Badan tersebut bernama Badan
Rahasia Negara Indonesia disingkat Brani, Zulkifli Lubis kemudian mendapat kepercayaan
membentuk Badan Rahasia Negara Indonesia (Brani) dan menjadi ketuanya di bulan Juli
1946. Sejak itu maka FP menjadi bagian dari Brani.
Untuk
merekut anggota Brani dan, Zulkifli menggunakan sekitar 36 pemuda dari
berbagai latar belakang etnik lulusan Pendidikan intelijen pertama ini
lalu menjadi anggota Badan Rahasia Negara Indonesia (Brani). Selain itu juga
direkrut sebagian besar pelajar, bekas Seinen Dojo maupun Yugeki diantaranya
Bambang Supeno, Kusno Wiwoho, Dirgo, Sakri, Suparto dan Tjokropranolo.

- Baris Data:

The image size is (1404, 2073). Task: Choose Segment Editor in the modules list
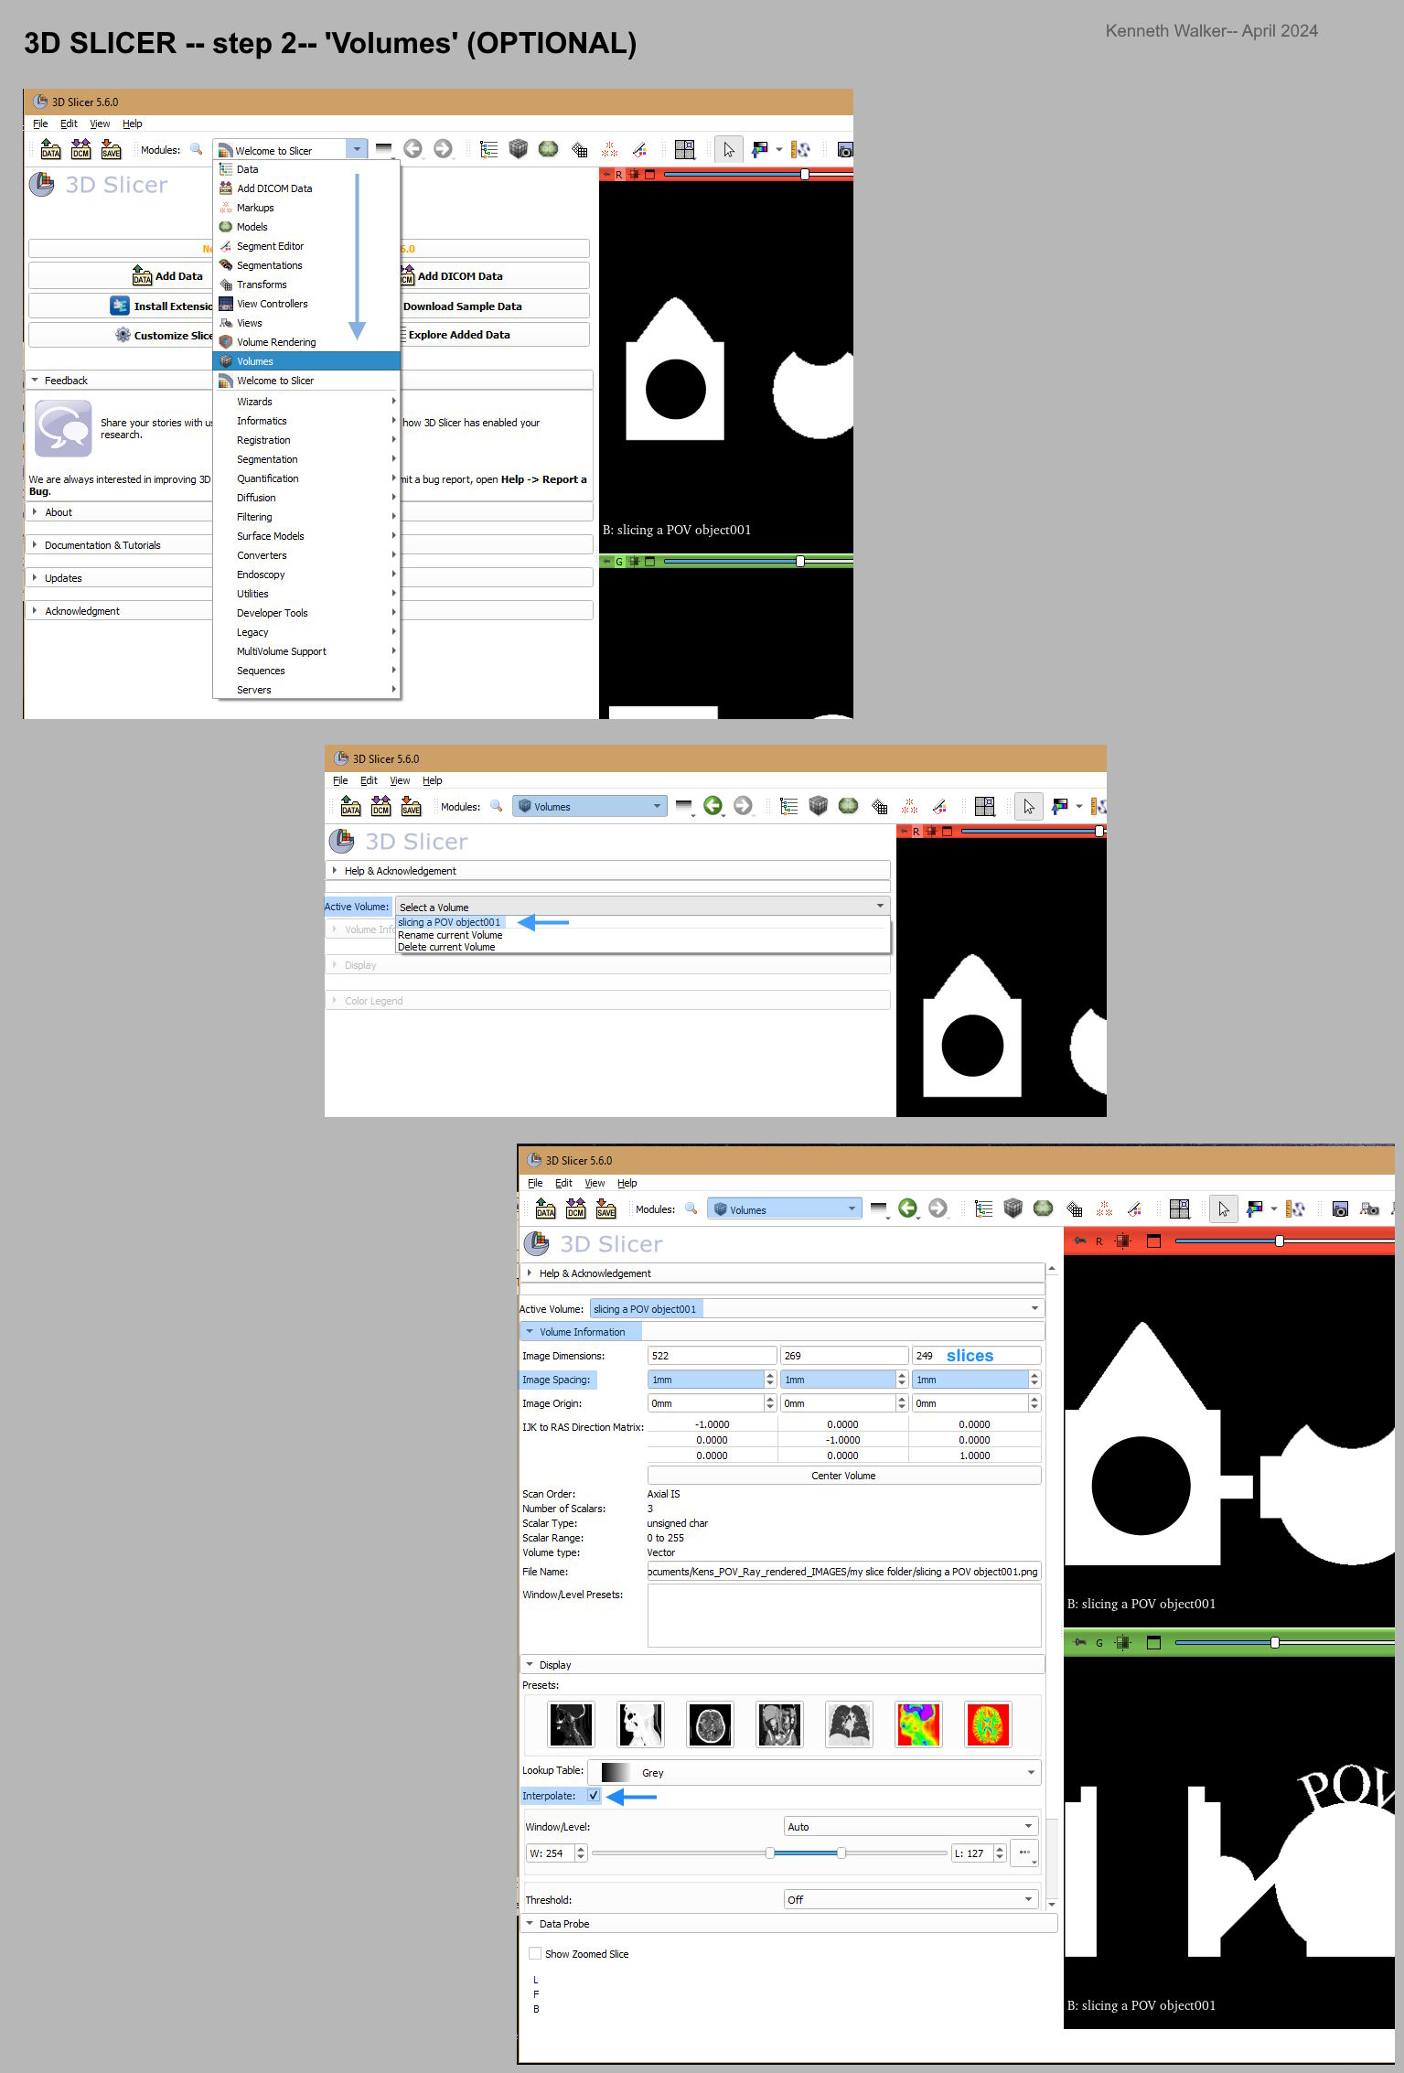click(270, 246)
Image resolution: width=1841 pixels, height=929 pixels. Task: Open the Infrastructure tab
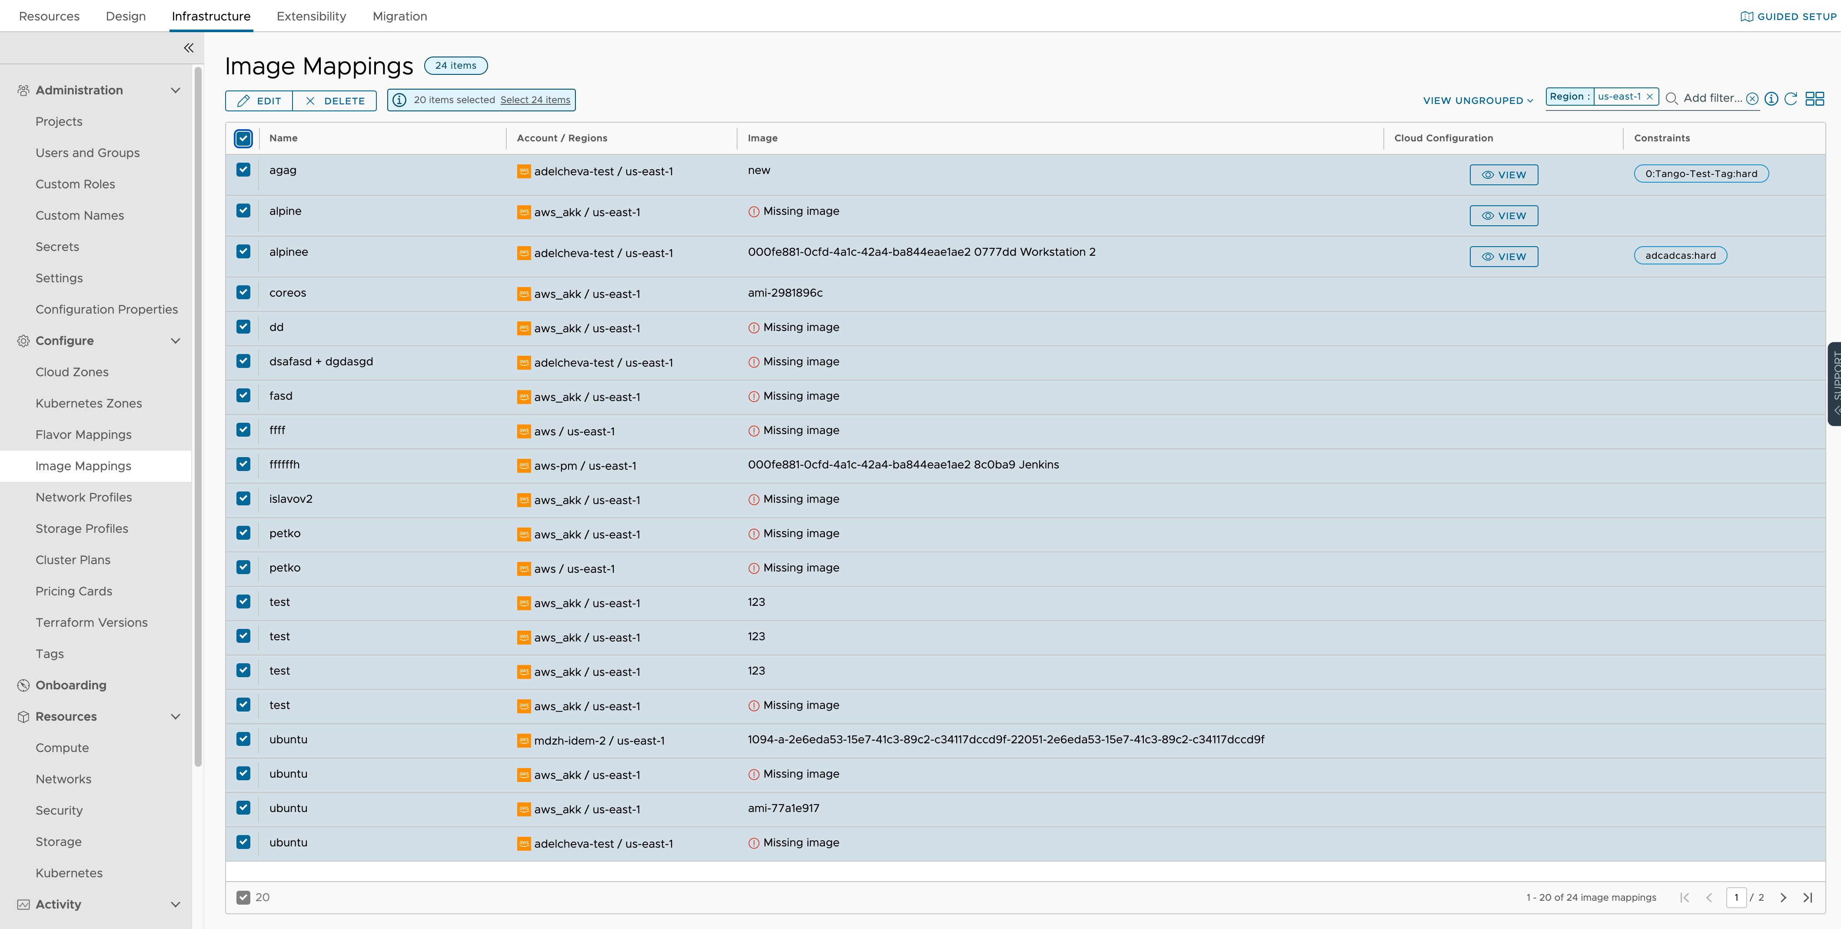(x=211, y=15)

- Tugas:
#1 Sebutkan semua nama orang yang menurut teks tentang Brani ikut direkrut dari kalangan pelajar, bekas Seinen Dojo, dan Yugeki.
#2 Jawablah pertanyaan berikut berdasarkan teks tentang Brani.
(a) Apa kepanjangan dari Brani?
(b) Pada bulan dan tahun berapa Zulkifli Lubis menjadi ketua Brani?
(c) Berapa kira-kira jumlah pemuda yang digunakan Zulkifli untuk merekrut anggota Brani?
#3 Tentukan apakah setiap pernyataan berikut sesuai dengan teks tentang Brani. Jawab ya atau tidak, lalu kutip kata-kata dari teks yang menjadi dasar jawaban.
(a) FP kemudian menjadi bagian dari Brani.
(b) Para pemuda lulusan pendidikan intelijen pertama berasal dari satu latar belakang etnik yang sama.
(c) Sebagian besar yang direkrut adalah pelajar, bekas Seinen Dojo, dan bekas Yugeki.

- Jawaban per Tugas:
#1 Bambang Supeno, Kusno Wiwoho, Dirgo, Sakri, Suparto, Tjokropranolo

#2
(a) Badan Rahasia Negara Indonesia
(b) Juli 1946
(c) Sekitar 36 pemuda

#3
(a) Ya: "Sejak itu maka FP menjadi bagian dari Brani."
(b) Tidak: "berbagai latar belakang etnik"
(c) Ya: "direkrut sebagian besar pelajar, bekas Seinen Dojo maupun Yugeki"